-- BEGIN Given text --

Academic journal article Bilingual Review


Academic journal article Bilingual Review


Article excerpt

The idea of ancient American poets and poetry may sound strange to some ears. In the United States we are usually taught that American poetry is an extension of English poetry, in Canada French poetry is often included, and in

Latin America schools teach the Spanish and Portuguese traditions. Yet there were rich traditions of poetry on this continent long before the first European colonists arrived. The ancient Mayas and Nahuas recorded their literature, culture, and history using indigenous writing systems, and the Incas recorded theirs on knotted strings called quipus. The Maya and Nahua screenfold books and the Inca quipus were almost all destroyed in the first years of the Conquest. When these old recording systems were forbidden by the conquerors, many people in each of these cultures quickly learned to write their own languages in the European alphabet and used it to record their own cultures for their own uses. Much of the oldest American literature has come down to us from these early Native books and manuscripts, written in alphabetic Nahuatl (Aztec), Maya, and Quechua (Inca). Among the literature they contain is a body of poetry by ancient Amerindians in the original languages and biographies of some of the poets.

The Flower Songs of Nezahualcoyotl (Nahua-Aztec), the Songs of Dzitbalche (Yucatec Maya), and the Sacred Hymns of Pachacuti (Inca) are all roughly contemporary in their dates of composition, around 1440, though the manuscripts containing them were written over a century later.

-- END Given text --
-- BEGIN Raw data --

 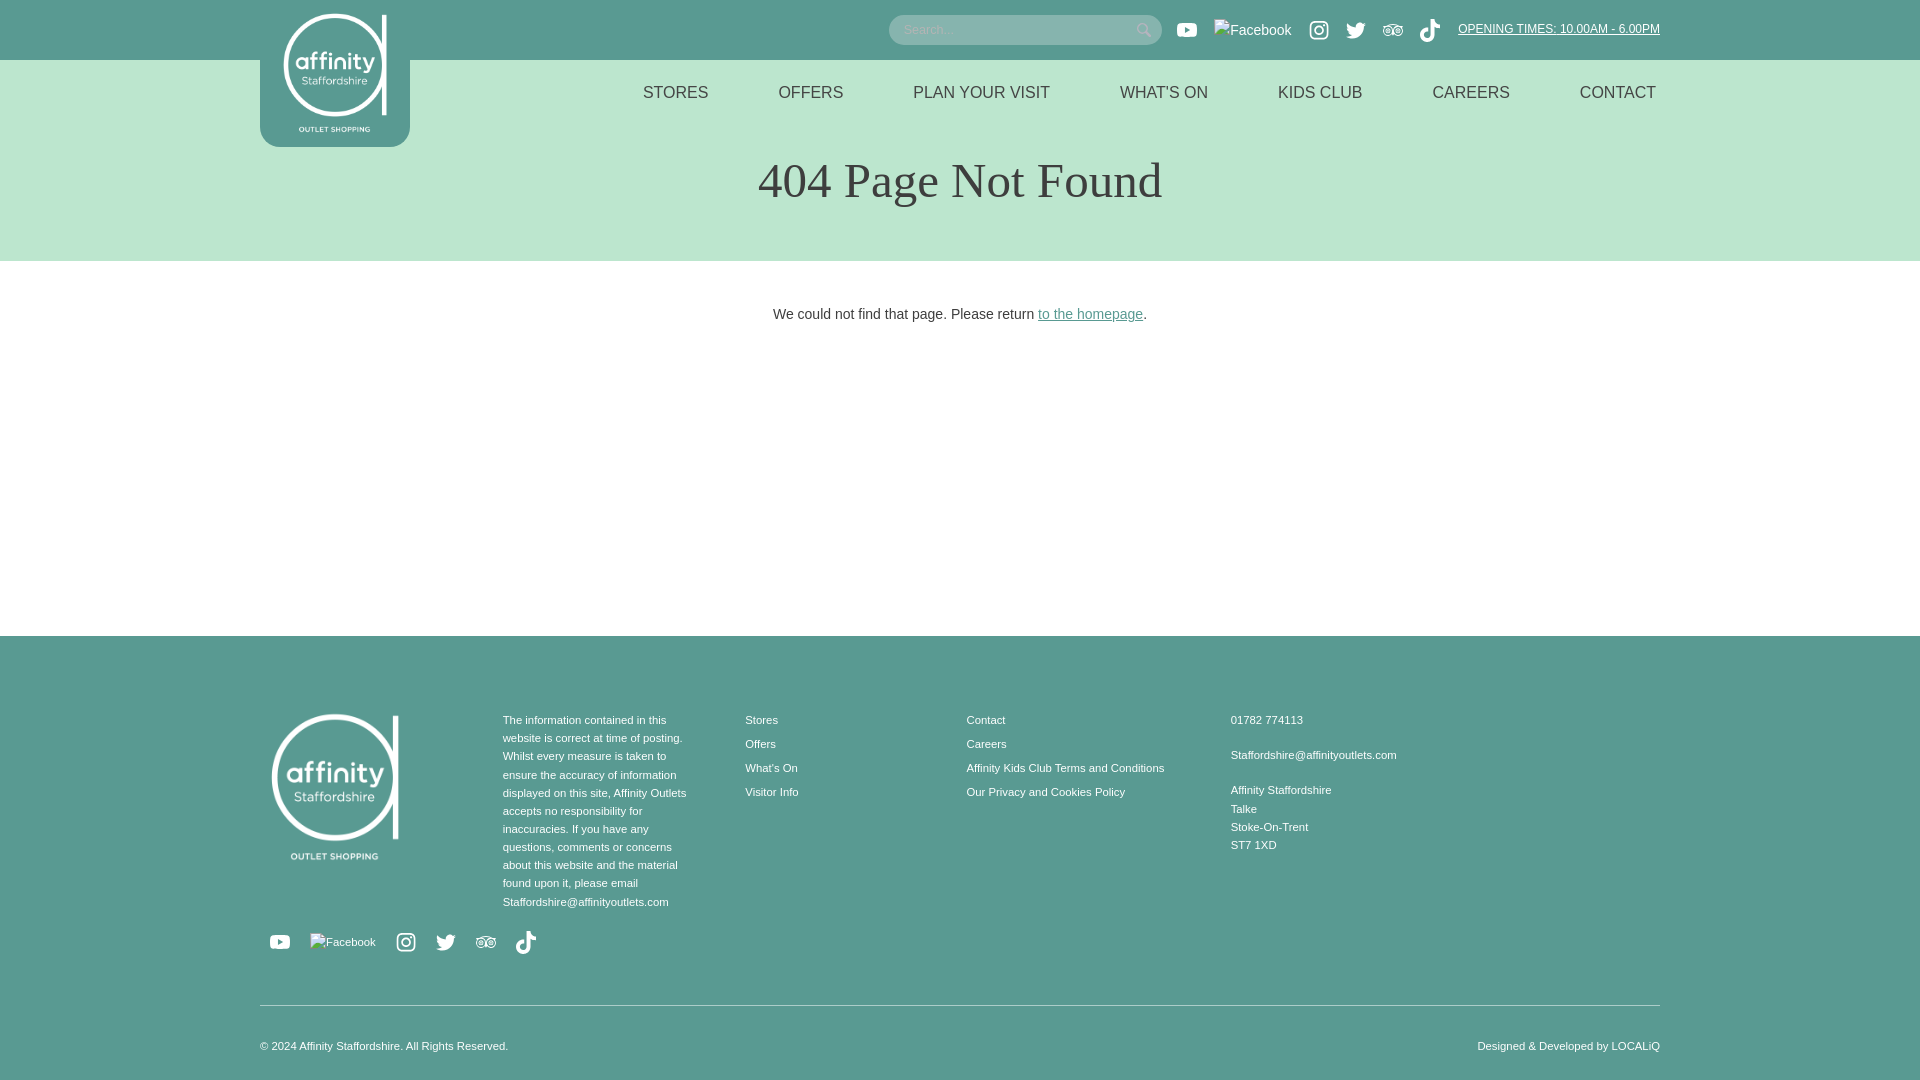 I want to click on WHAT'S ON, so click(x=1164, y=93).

-- END Raw data --

What you have to do: From the excerpt on ancient American poetry above, reproduce verbatim the passage that begins with the words "The Flower Songs" and ends after the words "a century later.".

Response for this exercise:
The Flower Songs of Nezahualcoyotl (Nahua-Aztec), the Songs of Dzitbalche (Yucatec Maya), and the Sacred Hymns of Pachacuti (Inca) are all roughly contemporary in their dates of composition, around 1440, though the manuscripts containing them were written over a century later.